Subject: Authentication and Site Licences and the JANET cache
Daniel Feenberg (feenberg@nber.org)
Date: Thu, 18 Feb 1999 17:34:53 -0500 (EST)
Date: Thu, 18 Feb 1999 17:34:53 -0500 (EST) From: Daniel Feenberg <feenberg@nber.org> Message-Id: <199902182234.RAA15646@nber.nber.org> To: arl-ejournal@arl.org Subject: Authentication and Site Licences and the JANET cache
We publish a series of research reports that are available to
subscribers over the web. We use IP address based authentication.
Lately I have had quite a few messages from England about failed
authentication. I would appreciate comments on the boilerplate that
I send in reply to such messages. Here it is:
Question:
Why can't I access the full text of papers? My university is a
subscriber.
Answer:
The problem is that traffic from English universities now goes through a
cache engine in the domain wwwcache.ja.net.
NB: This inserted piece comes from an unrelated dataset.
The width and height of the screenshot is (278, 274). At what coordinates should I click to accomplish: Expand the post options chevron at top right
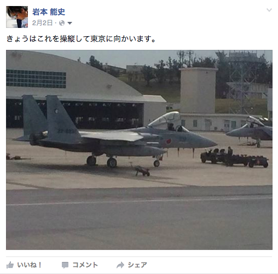(x=269, y=10)
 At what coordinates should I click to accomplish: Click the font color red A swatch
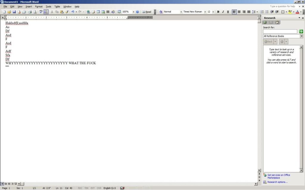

Since this computer covers
all English universities, I can't put it in our authorization database.
We never get a query directly from your computer or your university
cache - every query comes from the Janet engine.
If you have any contacts at the network services office of your
university, you could ask them to modify the ACL on their cache engine
so as not pass on requests for http://nberws.nber.org/ to the off-campus
cache engine. It is fine for them to cache those pages themselves, of
course.
One proposed solution, which works for some sites, is to browse a
special web server we have set up on port 81 of our web server. The
user would then browse:
http://nberws.nber.org:81/papers/w0000.pdf
(where 0000 is the paper number) to actually down load the paper. I
understand that some sites passs port 81 to the off-campus cache,
defeating this strategy. If any significant usage were to develop
on this port, we would modify our server to automatically recognize
requests from Janet, and automatically specify port 81 in HTML
returned to those sites. This would make the procedure completely
user-transparent. However at this time there are no regular users of
this server.
If you want to make this subscription work, I suggest going to the
library staff person in charge of online publications. If you can
convince that person there is an issue here, he can refer it to your
network services group as a serious issue worthy of attention. I have
no access to your network services group, and cannot make anything
happen there. If they have an alternative proposed solution, and it
requires action at my end, I will cooperate. But the proposed solution
must be for a site license scheme, not a login-id/password scheme
(unless someone at your end will handle the paperwork).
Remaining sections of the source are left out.